I thought Sleepwalking might be my second favourite kind of story, twisted and heavy with darkness. Actually it’s the one I love even more; a story of an unspoken need or longing fulfilled.

This is Meg Wolitzer’s debut, written while she was an undergraduate and published in 1982. Initially it reminded me of that meme that goes around about the eighties being closer to the sixties than they are to now – those early chapters feel noticeably more Bell Jar than, for example, My Year of R&R.

Eighteen-year-old Claire Danziger is a ‘death girl’, one of a trio who haunt the halls of their university campus dressed in black and immersed in the verses of their respective favourite female poet. Laura’s obsession is Anne Sexton, Naomi’s Sylvia Plath, and Claire’s the fictional Lucy Ascher, who – like Sexton and Plath – died by suicide some years earlier. But Claire is carrying another loss, and a relationship with an older student prompts her to take her obsession with Lucy to a new level.

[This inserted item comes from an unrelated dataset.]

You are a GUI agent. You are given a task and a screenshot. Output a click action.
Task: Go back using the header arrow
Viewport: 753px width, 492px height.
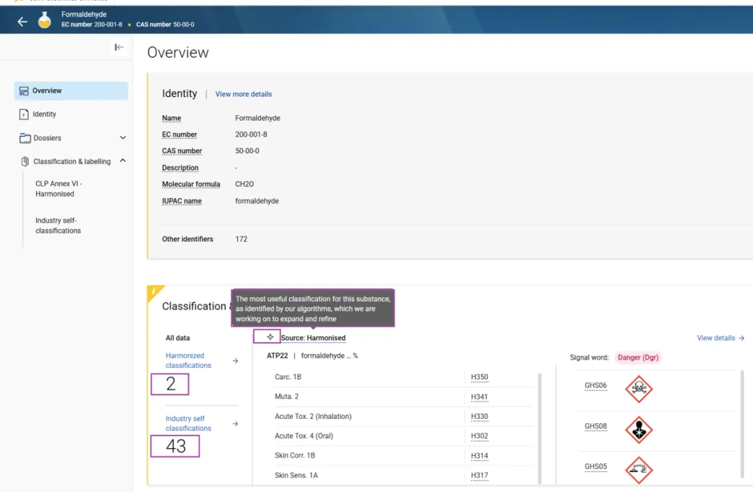(22, 21)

This wasn’t what I expected at all, really. Or perhaps the first fifty pages were – I could sense teen me reading the opening chapters over my shoulder, drenched in patchouli and approving *very* much. But it’s a surprisingly mature book for an undergrad, contemplative and wise and understated.

I had anticipated more ‘death girl’ action, when in fact Naomi and Laura are secondary characters; this is very much Claire’s story. I didn’t anticipate it being so moving, or so hopeful. It is dark at times, but in a dreamy way rather than a morbid one. I felt lulled and a little spellbound by it.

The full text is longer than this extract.